1. 90% are blaming the thousands of cold blooded pommes in the
water at the moment. Here are two others...
2. Esky ice.
"Every weekend when we finish our barby and beers at Manly, we throw the ice
out of the eskys off near the Bower. It appears that the constant
north-easters have been blowing the floating ice down to Bondi and cooling
down the local waters. Normally in the southerlies it would float up to
Longy." Ben Grauer
But here is a more scientific reason: (from Allan Young)
3. Ekman Transport.
"The short answer is that these conditions affect much of the NSW coastline,
and are caused by several days in a row of fresh to strong NE winds.
You need the winds to blow for a few days because it takes a lot to peel off
the top level of warm water and let the deeper cold water rise up. This is
an 'upwelling' and can bring cold water from hundreds of metres below the
surface.
Thats the easy part. What most people can't get their head around is why a
wind from the north east (ie hotter regions) doesn't blow warm water onto
the beach.
So here is where the phenomenon of "Ekman transport???" kicks in. Ekman
figured out that the end effect of several days of a northerly or nor'easter
is to push surface water 90 degrees to the left of the wind direction. To
save you the maths - it means surface water gets transported east and south
east. Thats out to sea. But it doesn't transport the deeper colder water
nearly as much. Result - warm surface water sitting offshore; cold water at
the beach.
So before we all complain about the water temp....bring on the NE'ers
NSW
584 posts
well ive stopped pis.sing in the ocean, could that be it?
NSW
280 posts
ummm ... it is the Nor easters that do it
when it blows for days on end the top layer of water gets blown away and the water gets replaced by deeper (colder) water
its called the farkitsbeensiclately effect
NSW
46 posts
sorry fitzy gold coast is on the wrong angle
NSW
298 posts
The GOAT on realsurf reported that the ocean bouys are 22deg at the moment, while in close its 16-17.
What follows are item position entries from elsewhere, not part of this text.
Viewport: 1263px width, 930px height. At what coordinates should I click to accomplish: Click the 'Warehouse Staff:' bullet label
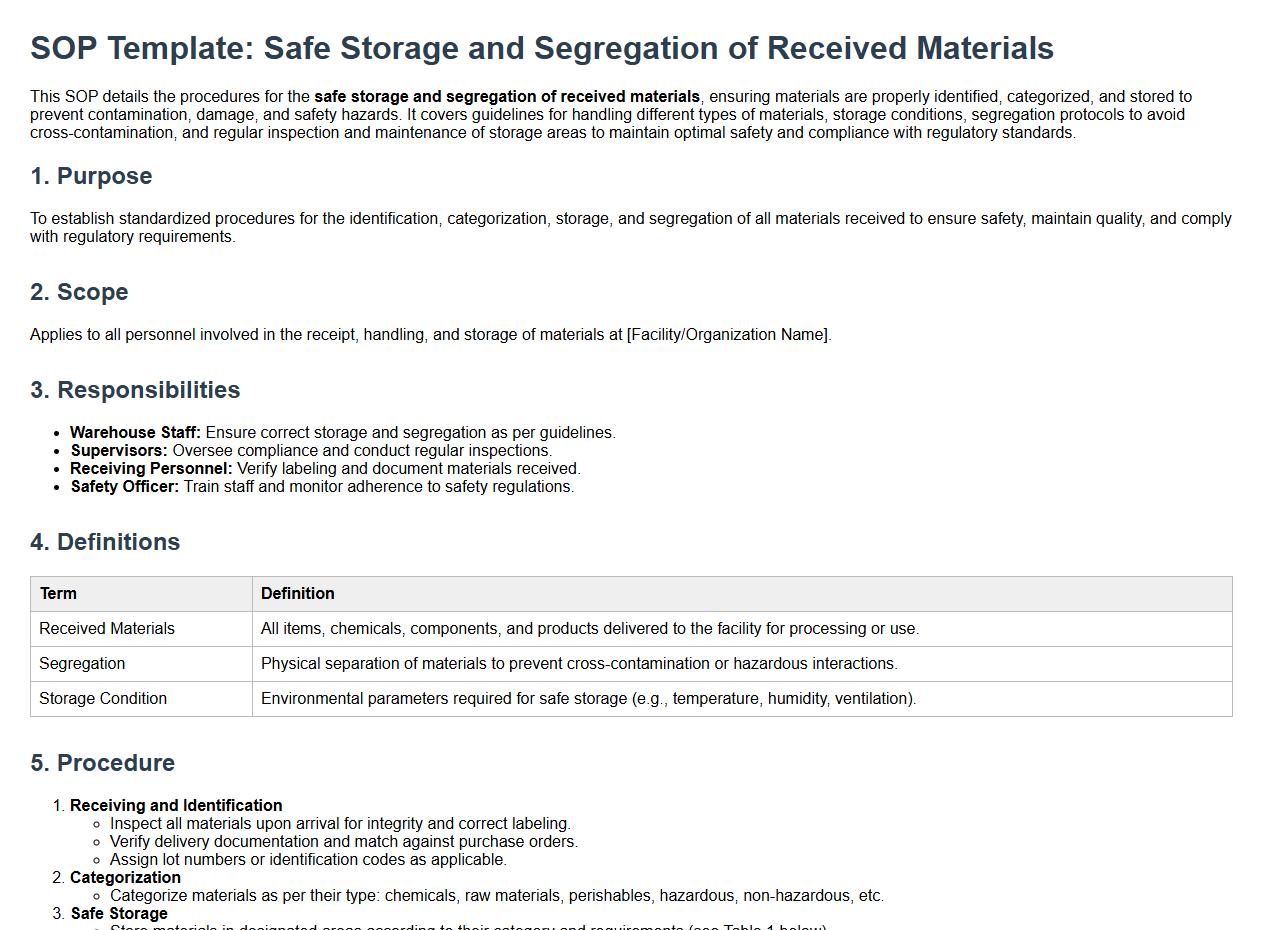(x=135, y=433)
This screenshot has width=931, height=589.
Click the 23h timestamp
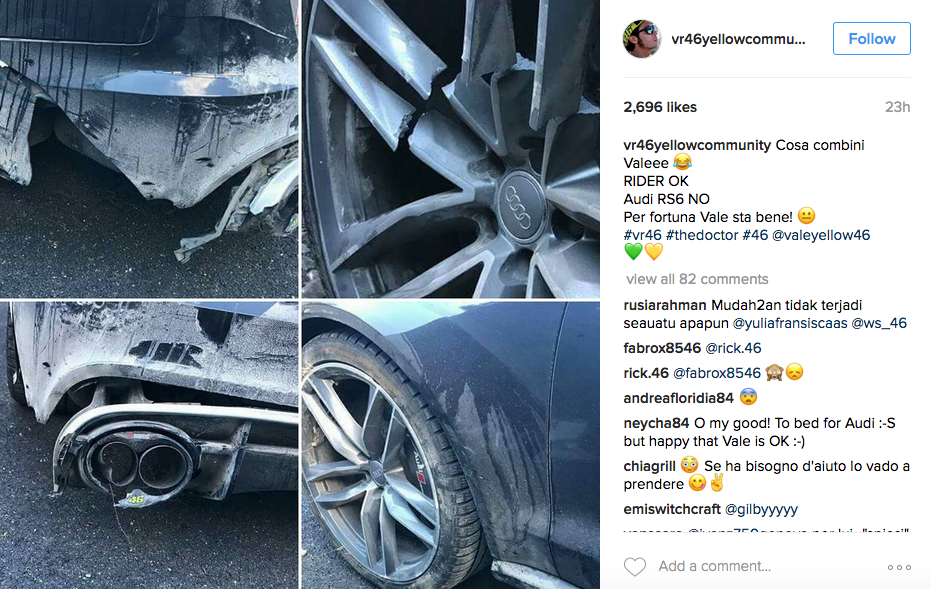(897, 107)
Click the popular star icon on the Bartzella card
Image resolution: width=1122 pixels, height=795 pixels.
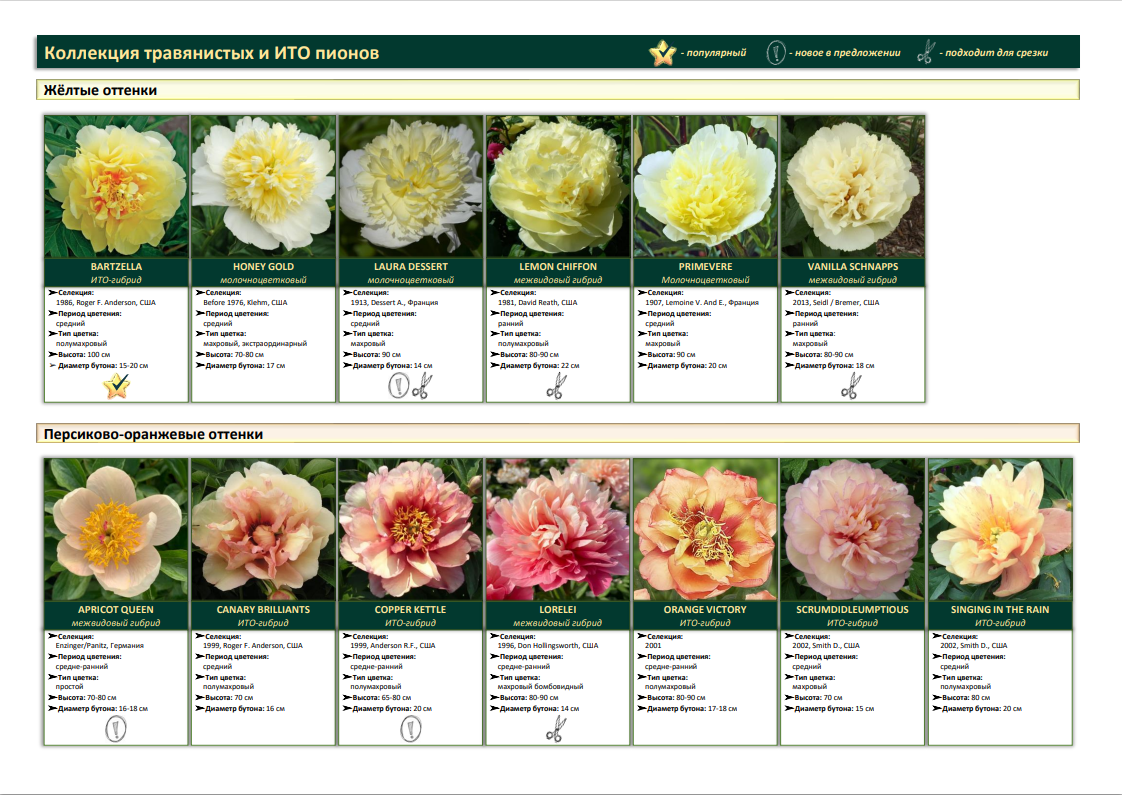coord(117,386)
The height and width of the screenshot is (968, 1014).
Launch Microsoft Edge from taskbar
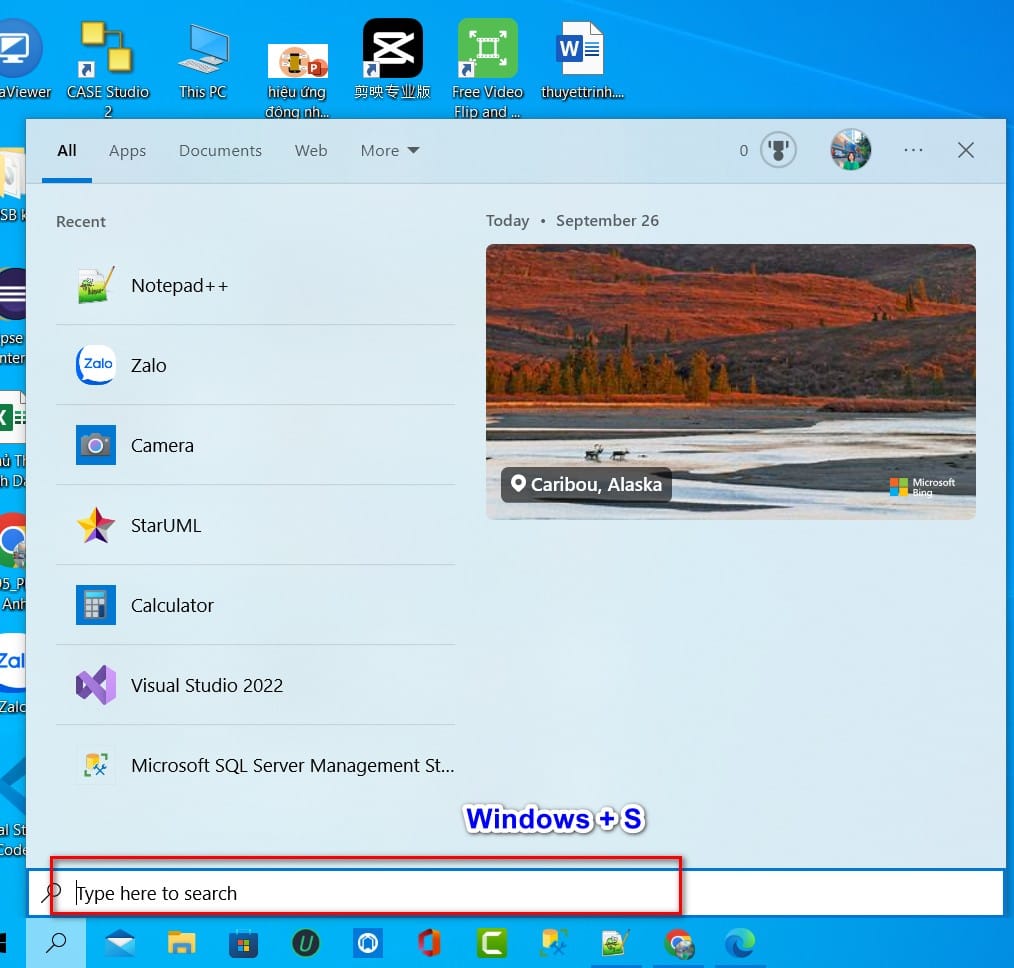click(740, 943)
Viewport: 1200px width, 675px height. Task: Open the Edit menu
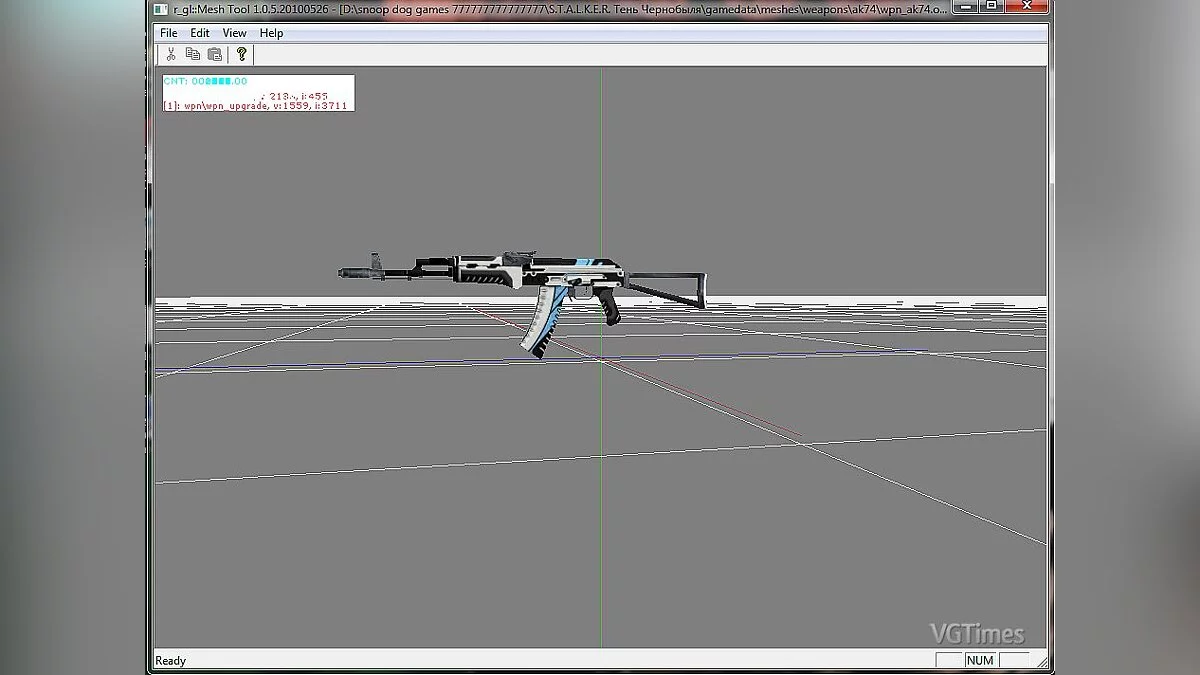coord(200,33)
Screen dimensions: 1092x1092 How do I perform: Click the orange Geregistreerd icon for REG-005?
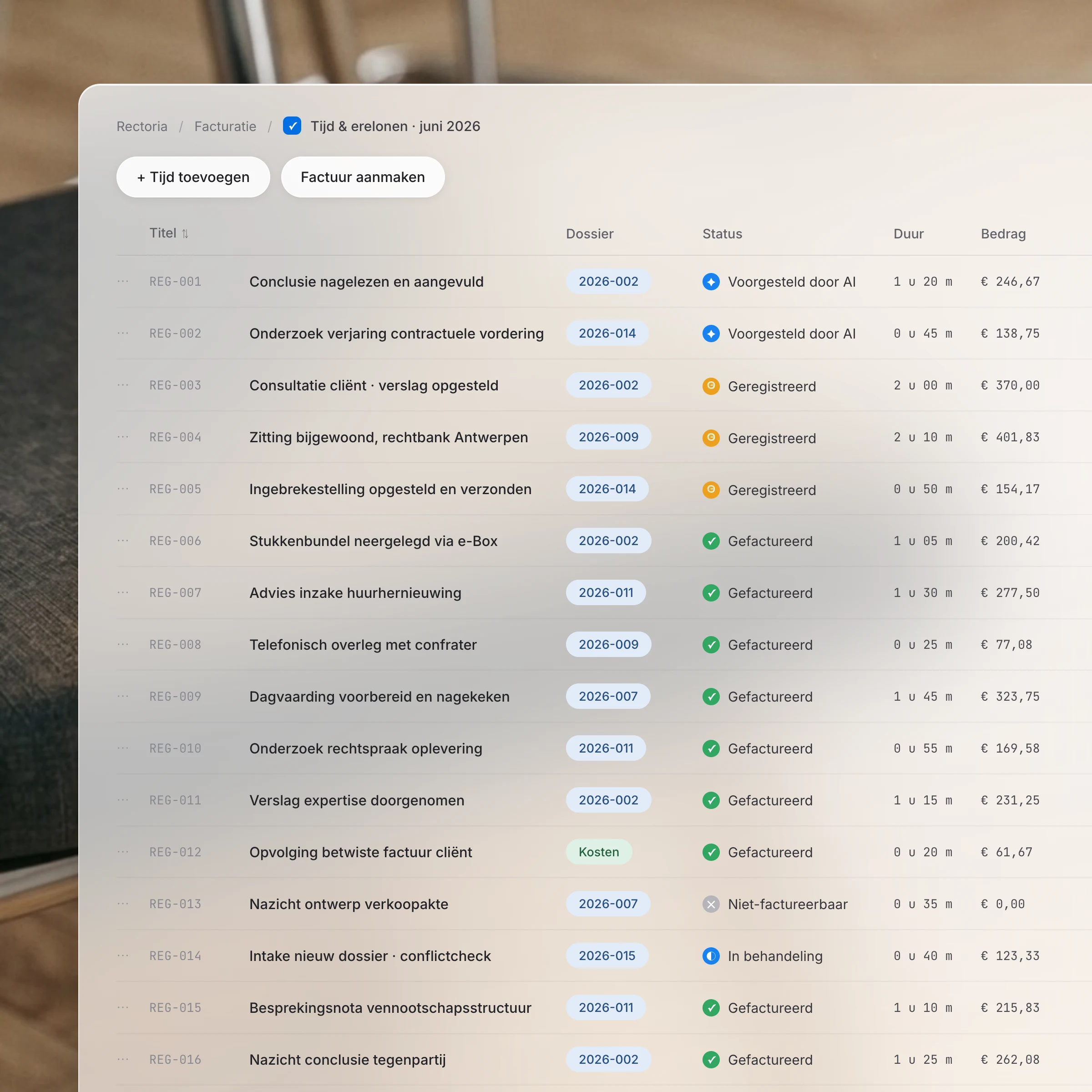pos(711,489)
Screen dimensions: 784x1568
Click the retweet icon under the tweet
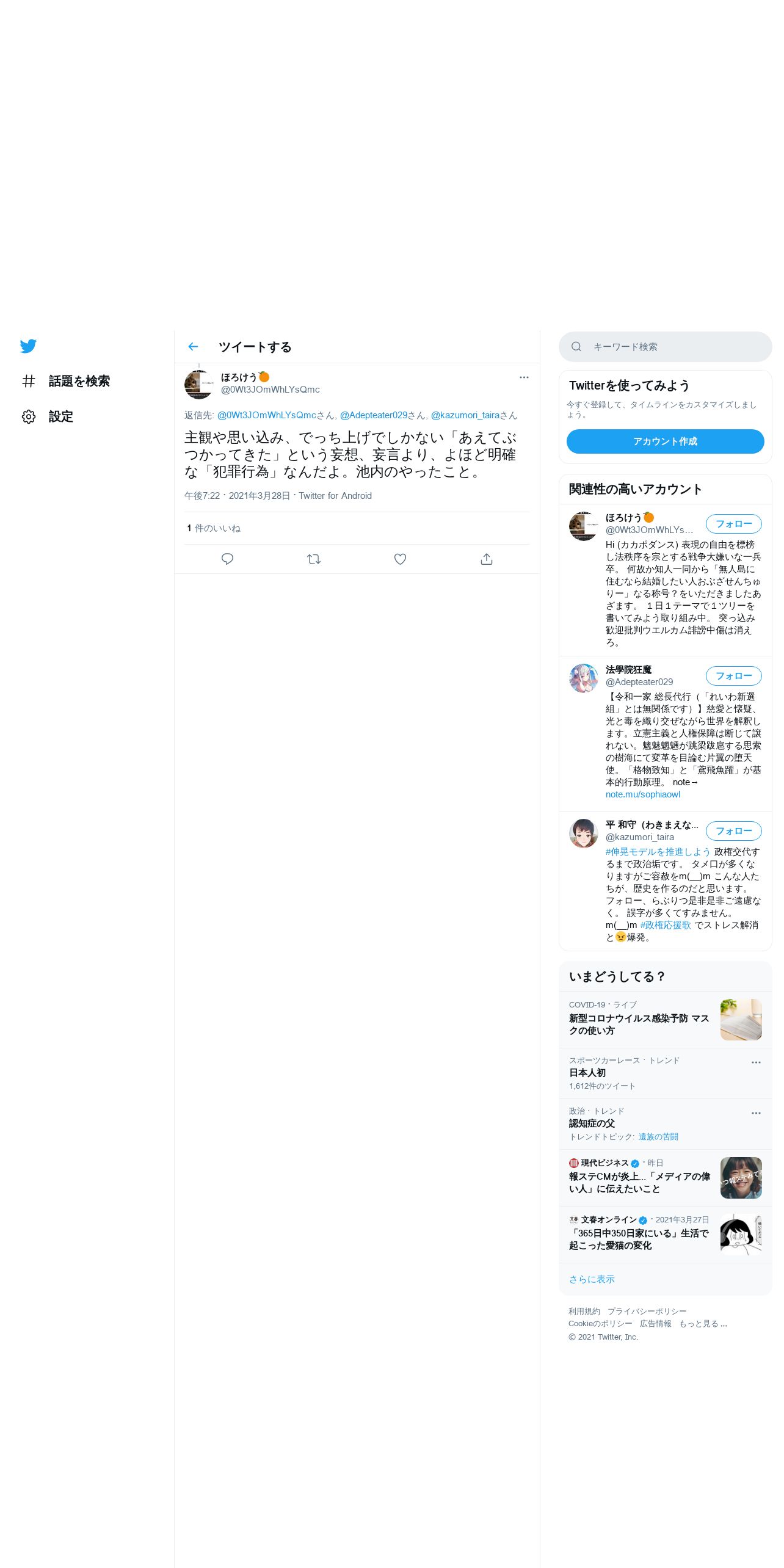314,559
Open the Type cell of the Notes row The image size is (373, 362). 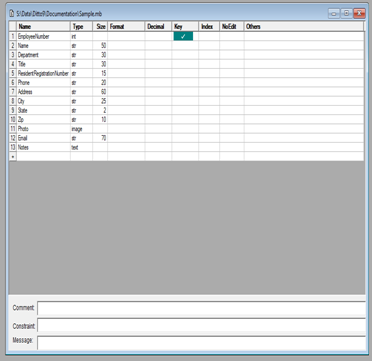pos(81,147)
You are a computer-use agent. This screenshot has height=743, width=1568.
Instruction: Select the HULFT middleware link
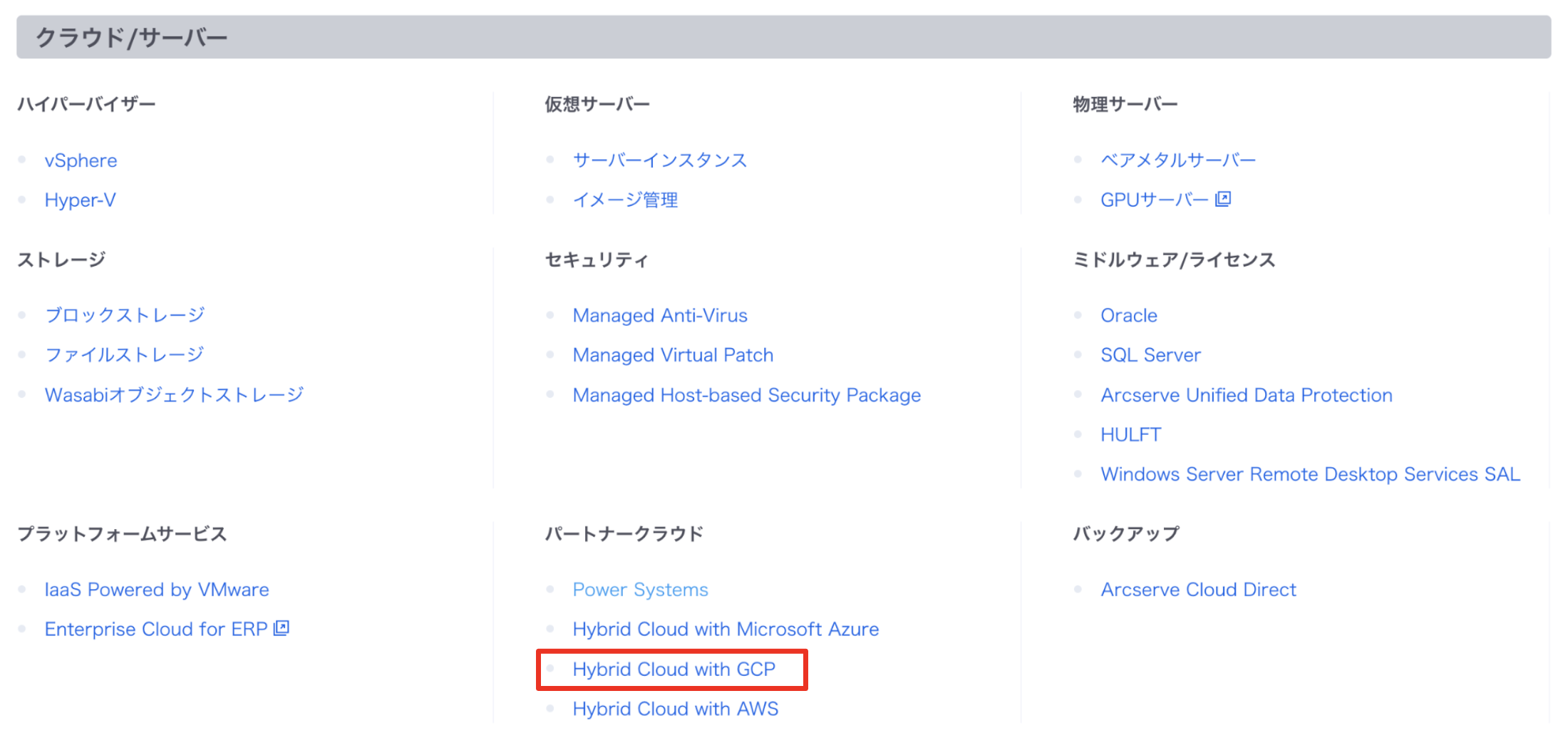coord(1130,434)
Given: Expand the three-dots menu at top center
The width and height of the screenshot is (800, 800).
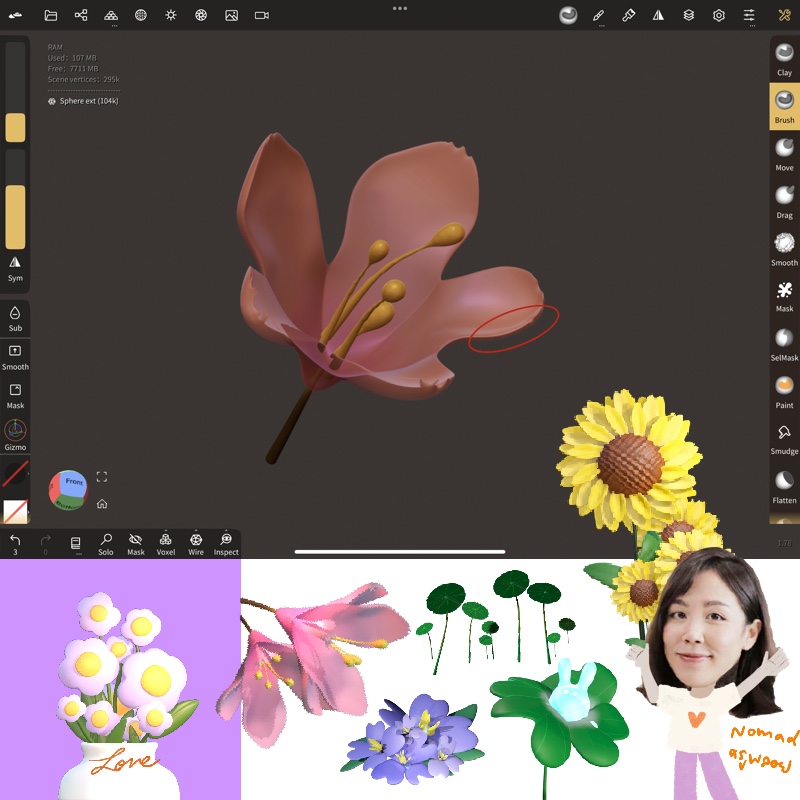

Basically as the coastline below Byron slopes away to the SW so any NE winds push the surface water away from the coast, hence the upwelling.
Also you will notice that the southerly pushes the water into the coast.
It would be interesting to know if the water up north is colder in a Southerly and warmer in a NE as the coast slopes the other way?
VIC
39 posts
About time we did not have the coldest water. Melbourne Bay Temp yesterday 24 degrees. Yeah!!